小蝉小心翼翼地用棉帕替她擦拭长发,动作轻柔,生怕弄疼了这位仿佛一碰就碎的大小姐。她嘴里还在小声嘟囔:“小姐,您说二小姐怎么那么坏?明明就是她瞎传话,还想赖给碧玉那个死丫头……”
沈清辞闭着眼,唇角勾起一抹冷嘲。赖?只怕碧玉此刻,早已不在府中了。沈清婉母女做事,岂会留下如此明显的把柄?
正思忖间,外间传来一阵轻缓却略显急促的脚步声,伴随着女子温柔又难掩担忧的声音:“辞儿?我的辞儿可在里面?”
是母亲!镇国公夫人,苏氏!
沈清辞猛地睁开眼,心脏像是被一只温暖的手紧紧攥住,酸涩与狂喜交织,几乎让她窒息。十年了!整整十年,她只能在冰冷的梦里回忆母亲的模样,听着她在自己灵位前哭瞎了双眼的传闻……
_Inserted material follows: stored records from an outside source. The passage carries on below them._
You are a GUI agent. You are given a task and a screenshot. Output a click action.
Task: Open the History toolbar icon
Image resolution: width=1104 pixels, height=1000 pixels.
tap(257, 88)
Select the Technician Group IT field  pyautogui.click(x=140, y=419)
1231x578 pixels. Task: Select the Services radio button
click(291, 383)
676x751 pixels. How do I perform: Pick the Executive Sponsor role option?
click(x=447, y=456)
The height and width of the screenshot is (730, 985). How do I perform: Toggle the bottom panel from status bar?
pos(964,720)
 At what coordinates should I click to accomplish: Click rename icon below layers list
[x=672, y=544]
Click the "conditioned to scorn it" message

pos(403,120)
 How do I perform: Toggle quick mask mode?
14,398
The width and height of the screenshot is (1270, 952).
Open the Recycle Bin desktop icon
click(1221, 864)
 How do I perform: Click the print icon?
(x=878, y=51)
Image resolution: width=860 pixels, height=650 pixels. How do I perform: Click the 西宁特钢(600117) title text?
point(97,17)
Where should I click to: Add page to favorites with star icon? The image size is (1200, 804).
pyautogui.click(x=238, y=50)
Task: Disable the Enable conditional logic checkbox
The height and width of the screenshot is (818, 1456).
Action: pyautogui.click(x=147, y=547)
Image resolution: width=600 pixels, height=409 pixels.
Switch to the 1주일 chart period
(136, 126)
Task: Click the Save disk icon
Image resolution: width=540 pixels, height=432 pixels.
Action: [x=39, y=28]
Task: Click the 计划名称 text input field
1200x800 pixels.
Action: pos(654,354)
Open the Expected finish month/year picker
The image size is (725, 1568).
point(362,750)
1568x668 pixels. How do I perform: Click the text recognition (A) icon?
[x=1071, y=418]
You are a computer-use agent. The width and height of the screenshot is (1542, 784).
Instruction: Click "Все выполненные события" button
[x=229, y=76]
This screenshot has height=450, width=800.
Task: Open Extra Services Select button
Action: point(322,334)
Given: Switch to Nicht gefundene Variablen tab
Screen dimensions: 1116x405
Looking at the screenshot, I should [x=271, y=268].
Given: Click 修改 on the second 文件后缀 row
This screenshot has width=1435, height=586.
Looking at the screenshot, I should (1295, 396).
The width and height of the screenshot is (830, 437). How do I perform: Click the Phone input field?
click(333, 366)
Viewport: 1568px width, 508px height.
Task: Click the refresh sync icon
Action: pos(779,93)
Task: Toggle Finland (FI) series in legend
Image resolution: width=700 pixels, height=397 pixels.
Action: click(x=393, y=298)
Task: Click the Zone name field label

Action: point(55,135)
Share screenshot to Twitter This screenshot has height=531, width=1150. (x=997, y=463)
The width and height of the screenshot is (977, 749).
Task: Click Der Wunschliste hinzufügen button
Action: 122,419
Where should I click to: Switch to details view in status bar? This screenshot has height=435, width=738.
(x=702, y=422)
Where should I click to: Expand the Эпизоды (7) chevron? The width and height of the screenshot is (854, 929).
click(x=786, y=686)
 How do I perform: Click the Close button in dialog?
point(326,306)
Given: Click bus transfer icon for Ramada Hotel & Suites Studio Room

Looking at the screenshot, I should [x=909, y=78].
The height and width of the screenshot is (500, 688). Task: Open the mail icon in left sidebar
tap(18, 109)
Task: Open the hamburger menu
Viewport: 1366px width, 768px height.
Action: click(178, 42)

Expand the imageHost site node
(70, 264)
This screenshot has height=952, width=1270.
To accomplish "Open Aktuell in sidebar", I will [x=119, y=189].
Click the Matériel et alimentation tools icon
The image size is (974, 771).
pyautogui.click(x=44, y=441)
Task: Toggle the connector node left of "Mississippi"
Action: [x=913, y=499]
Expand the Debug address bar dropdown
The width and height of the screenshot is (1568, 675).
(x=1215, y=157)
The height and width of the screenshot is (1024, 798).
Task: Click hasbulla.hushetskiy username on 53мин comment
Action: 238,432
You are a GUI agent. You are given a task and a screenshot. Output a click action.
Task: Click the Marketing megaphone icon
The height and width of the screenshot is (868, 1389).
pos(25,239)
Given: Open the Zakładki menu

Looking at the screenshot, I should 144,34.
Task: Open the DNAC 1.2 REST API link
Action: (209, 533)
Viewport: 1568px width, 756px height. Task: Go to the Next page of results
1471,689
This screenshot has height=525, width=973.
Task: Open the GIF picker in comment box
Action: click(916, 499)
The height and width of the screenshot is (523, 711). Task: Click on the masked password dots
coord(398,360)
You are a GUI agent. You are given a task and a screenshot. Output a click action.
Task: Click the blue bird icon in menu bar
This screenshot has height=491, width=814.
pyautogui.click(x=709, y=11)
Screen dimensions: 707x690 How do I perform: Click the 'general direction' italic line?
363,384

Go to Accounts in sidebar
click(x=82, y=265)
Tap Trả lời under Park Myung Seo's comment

“娘亲!”她几乎是脱口而出,声音带着自己都未察觉的哽咽和依赖。她猛地从浴桶中站起,水花四溅也顾不得,随手扯过一旁宽大的软巾裹住身子,赤着脚就跌跌撞撞地奔向外间。
苏夫人刚被丫鬟引着进门,还没来得及看清内室情况,就见一个身影如同乳燕投林般扑入自己怀中,带着满身湿润的花香和惊人的凉意。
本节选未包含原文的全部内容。